The first thing to note is that, because we have a parish presence on Facebook (which is often quite helpful), and because it would not be right to cease all activity thereon for the month, that it is not easy to get absolutely free of the big FB. The parish use of FB includes morning or evening prayer of compline live on different days of the week. Folks have noted that, unexpectedly, the pandemic time has seen them (through online connections) praying in the company of others more often than at any prior time in their lives. That is a lovely side-effect of a very hard period of time in life. And good to hear.

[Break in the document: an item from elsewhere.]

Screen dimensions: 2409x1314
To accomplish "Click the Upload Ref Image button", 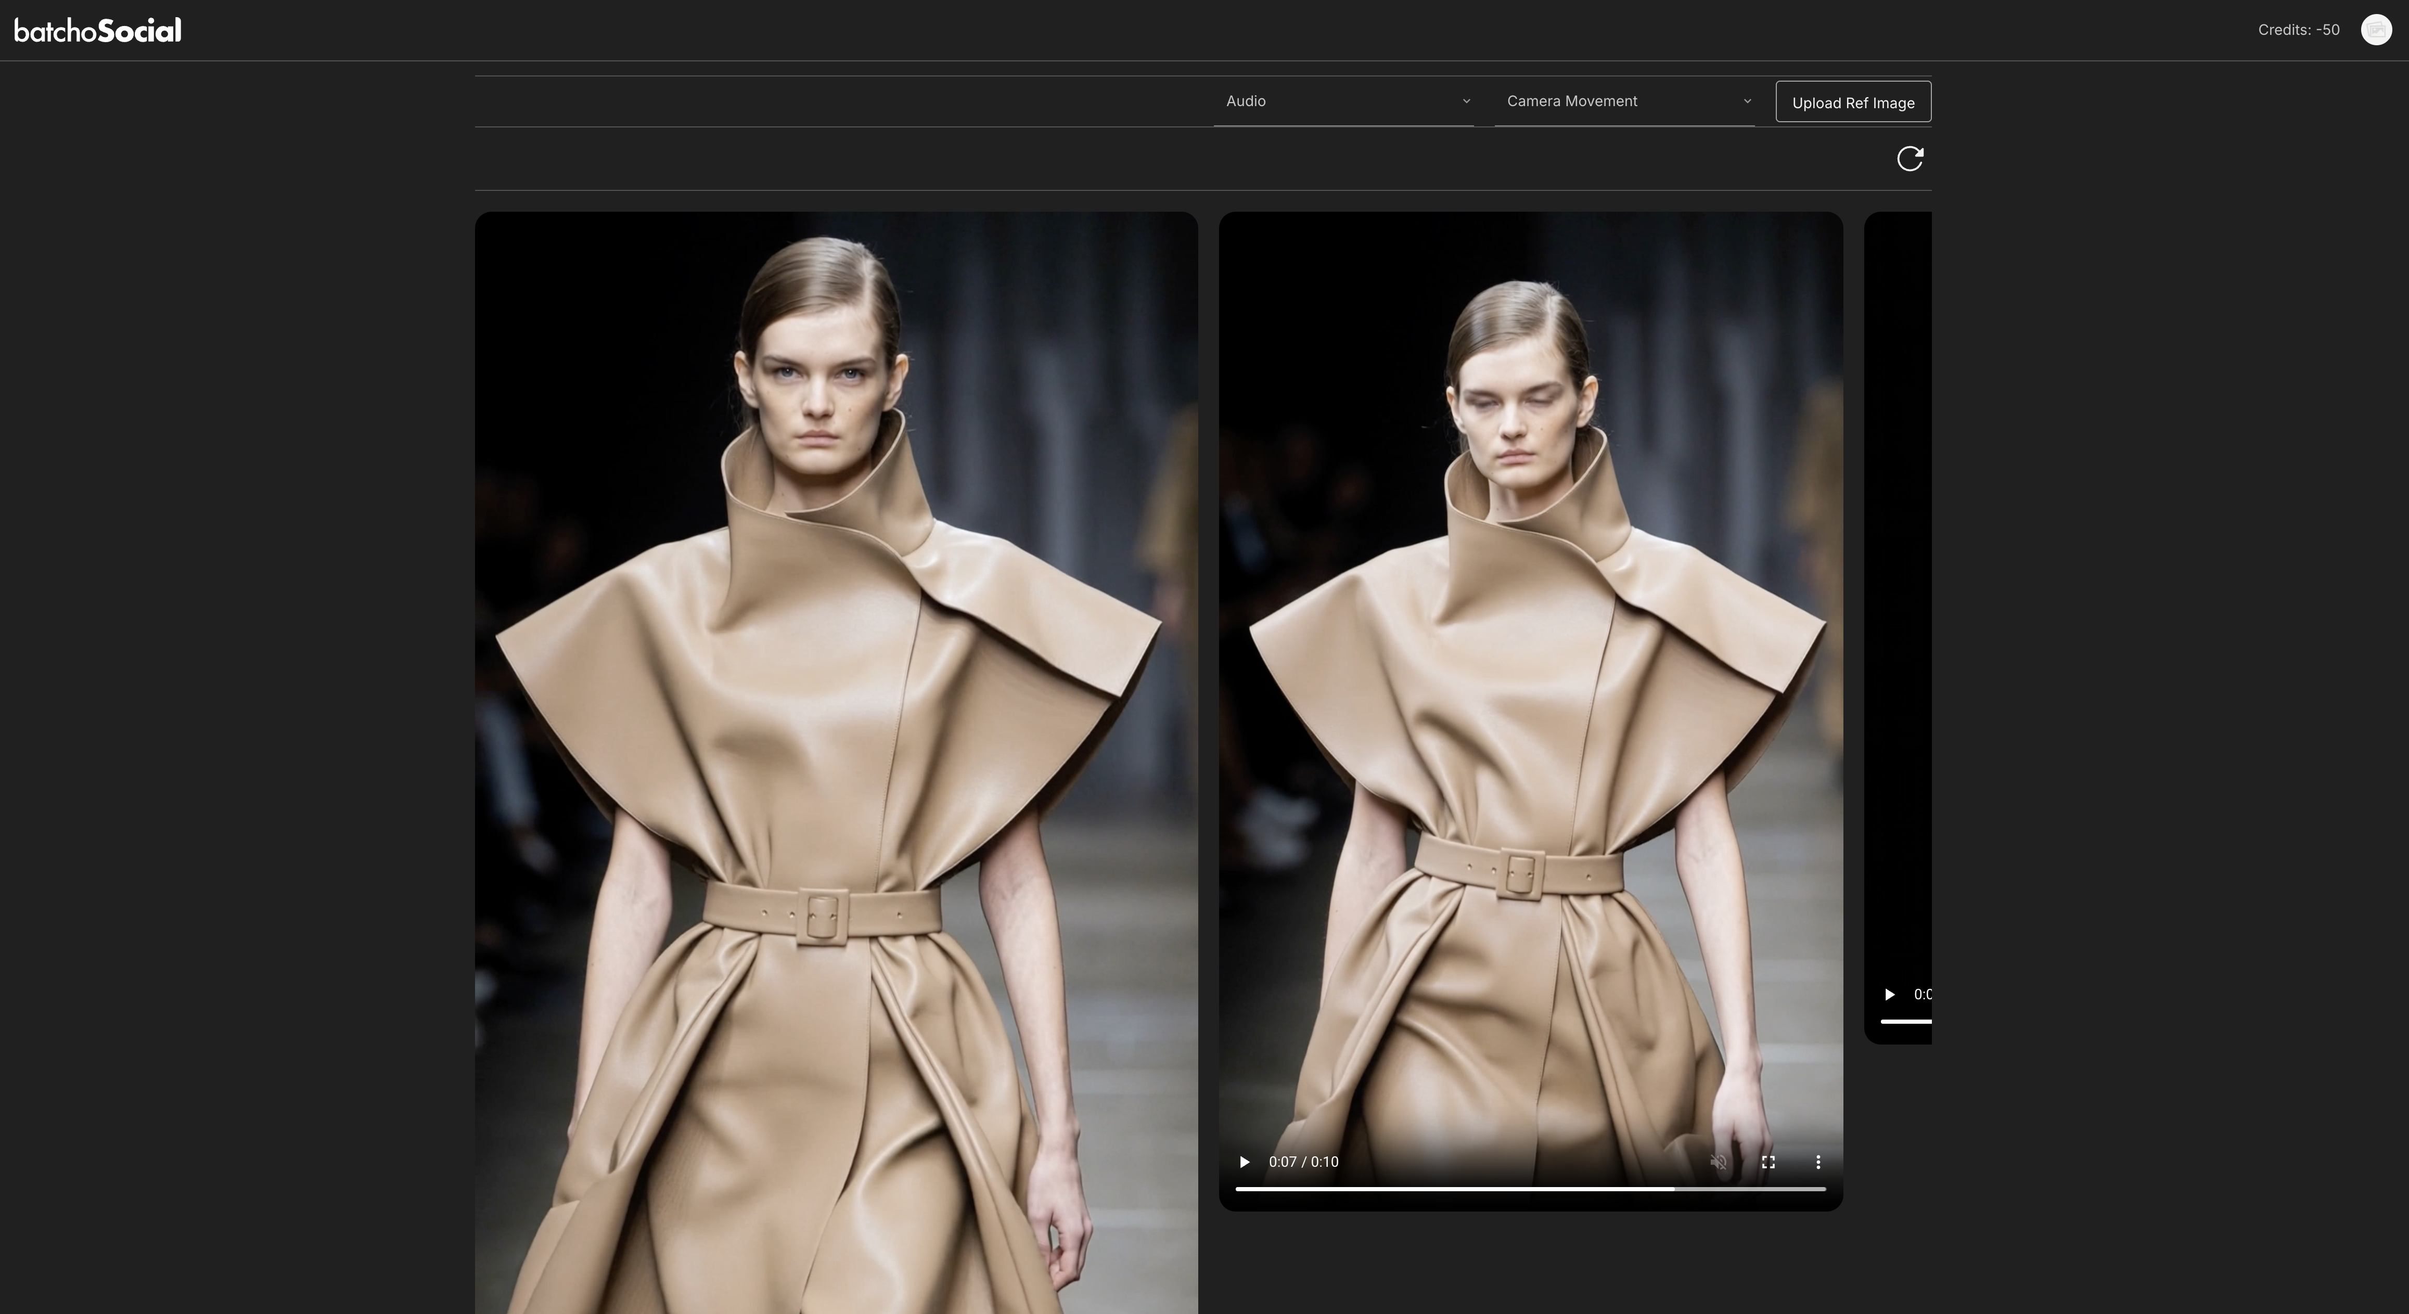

The title above refers to a reality in life, both positive and negative. I need, likely we all need, something to hold us, ground us, steady us so that we do not fly away with every wind that sweeps across the surface of the earth or the inward surface of our hearts. The best tether is love – family love, committed love, married love, the love of friends. Scripture can be a tether, as well as the faith or just the curiosity that sends us there. Prayer can be a tether, a place of settling and of re-centering from day to day or hour to hour.
A tether can also be a rather negative thing, if it is an anchor that is not raised when the ship needs to sweep ahead on its journey over the waters of life.
It seems to me that social media can be a positive tether. As when it reconnects us to old friends and classmates, or introduces us to new people whose presence enriches life. As when it opens us to new learning, new interests, new possibilities, even new sentences spoken long ago by others which can shed renewed light on life and issues of our day.
But social media can be a negative tether as well. When it pulls us away from actual physical presence with others. When we are compulsed to check it constantly, or to post whether there is something of significance to say or not. Some research seems to suggest that it can be depressive for some of us as well. That is a tether we do not need to voluntarily accept.
So it is an important question for me to consider now, during the month of digital discipline. What are the things that tether me? Which are lifegiving? Which are exhausting and emptying? If insight should come to those questions, it will be clear where to remain tethered, connected, linked, and how.